Friday, October 22, 2010

mad medley

i never thought that i would turn up really mad..
i hate it at times like this.

i dont know bout u all, but, have u ever feel really2 mad. sampe tangan ketar2 nahan marah. n the best thing to do in your mind is breaking things.
but even u do break something, its not enuff. then u started to punch the wall, any wall infront of ur eyes. but still not enuff.

u might think that uve done so much things to please everyone. but believe me, it was never enuf.
in fact, u dont have to think about it at all. coz wat people see on u was only the shite part of u. and what ever uve done was not matter anymore.

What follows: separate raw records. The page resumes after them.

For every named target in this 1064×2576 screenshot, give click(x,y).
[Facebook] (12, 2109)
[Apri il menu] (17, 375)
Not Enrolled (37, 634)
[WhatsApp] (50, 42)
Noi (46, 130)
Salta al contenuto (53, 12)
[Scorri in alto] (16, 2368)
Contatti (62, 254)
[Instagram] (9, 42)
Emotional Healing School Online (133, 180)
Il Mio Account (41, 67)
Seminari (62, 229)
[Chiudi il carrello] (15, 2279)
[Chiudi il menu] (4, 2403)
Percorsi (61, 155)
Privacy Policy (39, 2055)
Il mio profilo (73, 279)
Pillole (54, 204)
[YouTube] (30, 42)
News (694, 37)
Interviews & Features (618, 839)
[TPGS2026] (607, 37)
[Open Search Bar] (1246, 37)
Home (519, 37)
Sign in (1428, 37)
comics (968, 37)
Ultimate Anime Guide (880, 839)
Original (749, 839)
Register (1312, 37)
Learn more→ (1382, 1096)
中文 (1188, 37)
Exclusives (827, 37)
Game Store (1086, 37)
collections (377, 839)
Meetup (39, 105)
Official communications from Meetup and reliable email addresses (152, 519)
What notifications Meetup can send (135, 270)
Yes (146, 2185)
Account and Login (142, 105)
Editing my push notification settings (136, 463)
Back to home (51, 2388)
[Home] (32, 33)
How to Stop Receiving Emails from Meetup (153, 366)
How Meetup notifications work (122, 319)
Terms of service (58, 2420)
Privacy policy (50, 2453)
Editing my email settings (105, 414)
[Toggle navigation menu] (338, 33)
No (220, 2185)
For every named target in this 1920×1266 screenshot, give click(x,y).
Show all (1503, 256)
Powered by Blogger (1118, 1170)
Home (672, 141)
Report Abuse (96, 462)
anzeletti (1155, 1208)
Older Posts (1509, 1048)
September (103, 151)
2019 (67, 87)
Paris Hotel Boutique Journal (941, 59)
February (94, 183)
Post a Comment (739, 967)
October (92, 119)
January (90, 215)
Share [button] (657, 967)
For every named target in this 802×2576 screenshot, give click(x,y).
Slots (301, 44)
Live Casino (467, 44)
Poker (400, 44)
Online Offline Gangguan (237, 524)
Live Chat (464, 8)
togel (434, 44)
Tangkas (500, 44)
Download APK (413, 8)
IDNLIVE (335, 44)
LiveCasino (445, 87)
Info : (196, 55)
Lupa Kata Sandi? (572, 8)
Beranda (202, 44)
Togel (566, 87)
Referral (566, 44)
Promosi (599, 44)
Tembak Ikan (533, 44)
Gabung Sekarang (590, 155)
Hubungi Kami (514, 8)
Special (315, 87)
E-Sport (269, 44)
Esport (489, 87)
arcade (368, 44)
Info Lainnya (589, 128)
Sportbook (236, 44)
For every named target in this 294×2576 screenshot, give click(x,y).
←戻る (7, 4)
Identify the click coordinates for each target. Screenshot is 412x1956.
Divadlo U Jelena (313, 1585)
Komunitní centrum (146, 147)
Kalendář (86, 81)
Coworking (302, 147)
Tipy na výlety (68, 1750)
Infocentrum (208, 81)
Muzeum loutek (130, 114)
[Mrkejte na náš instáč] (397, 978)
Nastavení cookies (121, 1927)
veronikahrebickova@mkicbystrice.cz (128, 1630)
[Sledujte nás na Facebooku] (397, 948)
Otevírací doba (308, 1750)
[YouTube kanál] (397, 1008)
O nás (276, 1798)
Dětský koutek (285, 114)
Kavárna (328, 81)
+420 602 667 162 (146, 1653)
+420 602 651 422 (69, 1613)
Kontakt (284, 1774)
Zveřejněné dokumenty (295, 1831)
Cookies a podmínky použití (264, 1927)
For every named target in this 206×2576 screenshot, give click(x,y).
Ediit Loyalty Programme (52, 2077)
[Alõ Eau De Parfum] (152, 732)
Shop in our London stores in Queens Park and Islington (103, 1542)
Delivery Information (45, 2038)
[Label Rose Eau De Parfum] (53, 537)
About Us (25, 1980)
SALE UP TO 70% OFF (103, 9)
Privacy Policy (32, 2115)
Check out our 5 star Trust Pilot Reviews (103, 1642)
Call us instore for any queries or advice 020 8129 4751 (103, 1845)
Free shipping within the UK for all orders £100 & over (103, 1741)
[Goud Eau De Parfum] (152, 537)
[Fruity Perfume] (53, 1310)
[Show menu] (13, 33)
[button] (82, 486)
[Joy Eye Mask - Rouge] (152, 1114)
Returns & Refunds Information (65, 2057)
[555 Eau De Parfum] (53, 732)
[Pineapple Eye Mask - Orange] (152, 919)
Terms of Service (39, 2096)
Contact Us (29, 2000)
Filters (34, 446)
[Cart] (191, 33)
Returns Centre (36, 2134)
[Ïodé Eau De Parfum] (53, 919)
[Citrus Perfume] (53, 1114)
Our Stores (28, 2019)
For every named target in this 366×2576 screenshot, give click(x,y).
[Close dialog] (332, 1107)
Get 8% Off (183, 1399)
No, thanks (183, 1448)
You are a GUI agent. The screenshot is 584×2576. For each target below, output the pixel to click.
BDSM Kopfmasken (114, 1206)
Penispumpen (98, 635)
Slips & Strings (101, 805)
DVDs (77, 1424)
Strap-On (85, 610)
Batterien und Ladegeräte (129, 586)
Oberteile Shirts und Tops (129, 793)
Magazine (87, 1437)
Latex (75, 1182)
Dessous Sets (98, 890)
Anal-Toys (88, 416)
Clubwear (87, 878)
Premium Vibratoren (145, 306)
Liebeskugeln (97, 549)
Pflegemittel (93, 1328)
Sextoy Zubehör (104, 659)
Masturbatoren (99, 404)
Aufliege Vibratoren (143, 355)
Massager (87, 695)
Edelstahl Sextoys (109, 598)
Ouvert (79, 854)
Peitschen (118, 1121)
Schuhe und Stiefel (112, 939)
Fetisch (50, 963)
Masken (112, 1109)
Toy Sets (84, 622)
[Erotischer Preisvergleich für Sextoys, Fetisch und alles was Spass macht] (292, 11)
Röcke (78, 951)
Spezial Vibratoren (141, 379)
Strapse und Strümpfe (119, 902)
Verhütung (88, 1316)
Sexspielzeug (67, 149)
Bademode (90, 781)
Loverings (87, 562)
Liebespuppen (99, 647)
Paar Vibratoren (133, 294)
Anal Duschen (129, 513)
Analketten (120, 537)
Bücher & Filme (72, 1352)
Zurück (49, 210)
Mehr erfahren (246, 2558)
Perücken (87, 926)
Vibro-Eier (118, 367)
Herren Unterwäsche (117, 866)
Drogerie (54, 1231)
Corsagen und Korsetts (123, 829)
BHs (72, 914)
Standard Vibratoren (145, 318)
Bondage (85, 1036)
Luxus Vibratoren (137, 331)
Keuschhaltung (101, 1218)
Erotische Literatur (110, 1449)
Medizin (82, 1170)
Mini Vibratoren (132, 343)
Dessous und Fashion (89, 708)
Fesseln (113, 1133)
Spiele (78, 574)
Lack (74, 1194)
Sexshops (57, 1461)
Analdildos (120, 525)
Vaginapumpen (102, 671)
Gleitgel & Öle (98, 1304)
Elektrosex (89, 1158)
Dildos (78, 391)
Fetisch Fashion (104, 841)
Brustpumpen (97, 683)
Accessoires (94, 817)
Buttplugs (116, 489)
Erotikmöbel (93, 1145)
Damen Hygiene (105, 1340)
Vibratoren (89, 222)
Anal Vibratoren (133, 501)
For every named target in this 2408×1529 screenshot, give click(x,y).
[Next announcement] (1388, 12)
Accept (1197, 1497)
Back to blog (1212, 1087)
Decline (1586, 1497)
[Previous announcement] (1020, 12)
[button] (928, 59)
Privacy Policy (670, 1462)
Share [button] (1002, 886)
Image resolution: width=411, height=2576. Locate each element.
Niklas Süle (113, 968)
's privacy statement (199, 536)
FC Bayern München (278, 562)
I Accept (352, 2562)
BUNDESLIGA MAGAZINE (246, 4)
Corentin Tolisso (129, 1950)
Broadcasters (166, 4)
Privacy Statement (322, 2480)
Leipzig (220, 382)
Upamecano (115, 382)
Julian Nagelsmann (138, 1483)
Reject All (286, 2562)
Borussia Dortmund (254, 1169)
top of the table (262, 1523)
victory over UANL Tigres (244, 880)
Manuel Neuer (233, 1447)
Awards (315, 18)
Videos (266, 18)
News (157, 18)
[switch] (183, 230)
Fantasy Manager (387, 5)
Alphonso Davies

i really dont like to be angry or mad. it was just not my style. but when someone has tempted me, in the way that they dont meant it, but they themselves dont really meant to tempt me, that would makes me turn up to be a mindless heartless madman. even makes me feel like i want to run amok.
i dont really take it badly he or she made a mistake. but when they just take it for granted, they better dont show their face in front of me for the next few hours or days. its not that im afraid of them. not that im afraid to be mad. im just afraid that i cant control myself when im mad..

im not really a decent man. but i dont like to hate people. maybe in some circumstances that makes me n some person cant go along. like ive said, i dont like to hate people. so dont trigger me, coz its the last thing you would like to think about.

huh. my mind still restless. shite.

2 comments:

  1. then,, before u start to do anything... any thing.. take a deep breath!

    ReplyDelete
  2. well, the deeper i take, the worst itll get!